Tony Gonsolin continues his strong start to the season and leads the Dodgers past the Diamondbacks |

PHOENIX – He showed flashes as a rookie but then regressed last year.

While the Los Angeles Dodgers hoped he would bounce back, few expected such consistent production.

Of the Dodgers’ current starting rotation — which includes a former All-Star and 20-game winner — it was Tony Gonsolin who threw arguably the best in the first quarter of the season, leading the group in ERA, rate out and WHIP (walks plus hits per inning pitched).

In the team’s 3-2 win over the Arizona Diamondbacks on Saturday, the right-hander once again showed every reason.

He attacked with a fastball that this season has found life again, after Gonsolin suffered a shoulder injury last year.

He shuffled his ever-improving curveball, a new trademark of his start to the season.

He finished at bat with his slider and splitter, racking up seven strikeouts for the third straight game.

Above all, he pitched with speed and efficiency, walking zero for the first time this season while completing his fourth six-inning outing and third straight start.

“It’s just about attacking and attacking guys,” Gonsolin said. “Having more confidence that my business will work out.”
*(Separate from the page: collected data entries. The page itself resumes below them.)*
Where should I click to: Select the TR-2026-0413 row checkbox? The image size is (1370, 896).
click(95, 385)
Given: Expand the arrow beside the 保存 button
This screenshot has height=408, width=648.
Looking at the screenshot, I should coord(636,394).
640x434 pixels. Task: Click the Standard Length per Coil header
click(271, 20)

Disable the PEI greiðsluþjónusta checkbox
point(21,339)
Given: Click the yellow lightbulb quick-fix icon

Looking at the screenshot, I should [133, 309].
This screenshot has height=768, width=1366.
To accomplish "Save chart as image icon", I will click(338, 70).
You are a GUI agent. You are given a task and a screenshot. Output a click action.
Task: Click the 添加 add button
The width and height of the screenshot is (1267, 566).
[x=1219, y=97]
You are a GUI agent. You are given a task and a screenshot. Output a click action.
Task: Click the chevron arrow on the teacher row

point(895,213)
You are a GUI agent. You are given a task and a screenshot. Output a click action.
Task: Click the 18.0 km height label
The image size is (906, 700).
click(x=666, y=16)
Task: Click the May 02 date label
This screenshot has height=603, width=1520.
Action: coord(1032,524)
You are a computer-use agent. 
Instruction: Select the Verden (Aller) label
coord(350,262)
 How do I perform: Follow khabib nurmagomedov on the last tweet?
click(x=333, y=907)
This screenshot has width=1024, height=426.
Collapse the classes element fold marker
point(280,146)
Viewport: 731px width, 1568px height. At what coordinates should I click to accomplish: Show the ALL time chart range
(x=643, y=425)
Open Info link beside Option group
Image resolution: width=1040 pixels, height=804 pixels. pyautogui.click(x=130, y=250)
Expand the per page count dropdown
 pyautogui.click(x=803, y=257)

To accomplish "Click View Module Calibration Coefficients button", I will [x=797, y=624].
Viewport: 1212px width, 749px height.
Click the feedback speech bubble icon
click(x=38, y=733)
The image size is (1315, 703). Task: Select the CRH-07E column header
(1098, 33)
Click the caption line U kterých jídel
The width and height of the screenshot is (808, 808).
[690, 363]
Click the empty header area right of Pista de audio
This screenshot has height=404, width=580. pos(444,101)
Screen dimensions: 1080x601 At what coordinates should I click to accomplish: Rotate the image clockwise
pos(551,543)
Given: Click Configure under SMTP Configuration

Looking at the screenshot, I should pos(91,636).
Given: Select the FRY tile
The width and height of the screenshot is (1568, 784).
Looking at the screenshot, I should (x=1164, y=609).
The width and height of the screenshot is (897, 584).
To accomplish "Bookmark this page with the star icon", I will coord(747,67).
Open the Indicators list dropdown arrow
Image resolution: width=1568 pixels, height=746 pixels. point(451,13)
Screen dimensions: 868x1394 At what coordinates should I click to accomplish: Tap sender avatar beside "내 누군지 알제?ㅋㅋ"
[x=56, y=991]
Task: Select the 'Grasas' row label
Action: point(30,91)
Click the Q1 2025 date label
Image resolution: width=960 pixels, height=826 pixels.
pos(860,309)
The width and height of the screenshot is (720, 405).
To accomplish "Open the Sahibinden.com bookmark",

The Dodgers (32-14) didn’t see much of this version of Gonsolin last year.

After the former ninth-round pick posted a 2.60 ERA and average just under five innings per start in his first two seasons, he struggled with consistency while nursing health issues. shoulder and an unreliable command.

The sharpness of his trick varied with each start. His pitch count would swell with walks and long bats. And while he hit a 3.23 ERA, he rarely worked deep in games, going five innings in just four of 13 starts.

Lately, however, everything has been different.

It generates fewer puffs but allows a much less harsh contact. He has regularly cut his walks, posting two or less in five of his last six appearances. And it’s all a result of a more aggressive mindset, with Gonsolin unafraid to fill in a strike zone he’s only nibbled on once.

“I think a lot of young pitchers are starting to be too good,” manager Dave Roberts said. “But to be a front row starter, you always have to be able to give your team length. He was able to do it for us.

Saturday was the latest example.

After allowing two runs in the second inning on a pair of RBI triples, Gonsolin settled into a groove. He pitched a 1-2-3 third inning. He failed a double at fourth that deflected first baseman Freddie Freeman.

Then, even with his shot count at 79 after the fifth, he returned to the mound in the sixth to pull the Diamondbacks’ heart out (23-25) in order.

Combined with Mookie Betts’ 14th homer of the season to start the game, a two-run rally top of the fifth, four hits from Justin Turner and a three-inning scoreless effort from the bullpen — Daniel Hudson has got the stoppage because closer Craig Kimbrel wasn’t feeling well — that was enough to help the Dodgers earn a third straight win.

“I thought today was just a good overall performance,” Roberts said of Gonsolin. “It’s a bit commonplace now.”

Diving deeper into matches has been Gonsolin’s focus since the start of the spring.

He worked on improving a once little-used curveball, throwing it both across the box to get called strikes and into the dirt for put-away puffs.

His slider and splitter were also dominant, producing a combined batting average of .099 on Saturday.

He also commanded his fastball better.

“He really understands what his arsenal is and what makes him unique,” pitching coach Mark Prior said. “Where you can throw guys, how to get into countdowns, and then where to go to get out of certain situations. And I think that’s been a big plus for him this year.

There has also been a change in mentality. Gonsolin has spoken with coaches and teammates, including Clayton Kershaw, about how to better manage his starts. He’s become more willing to attack hitters above home plate, throwing 50.9% of his shots in the zone this year compared to 43.8% last year.

“I throw strikes when I need to,” Gonsolin said. “Quality strikes, that is.”

And over the past month, he’s put all the pieces together cohesively — his surprise start to the season making him an unexpected rock in the Dodgers’ rotation.

“(I) just trust that I’ve earned this spot,” he said, “and I’m trying to keep it.”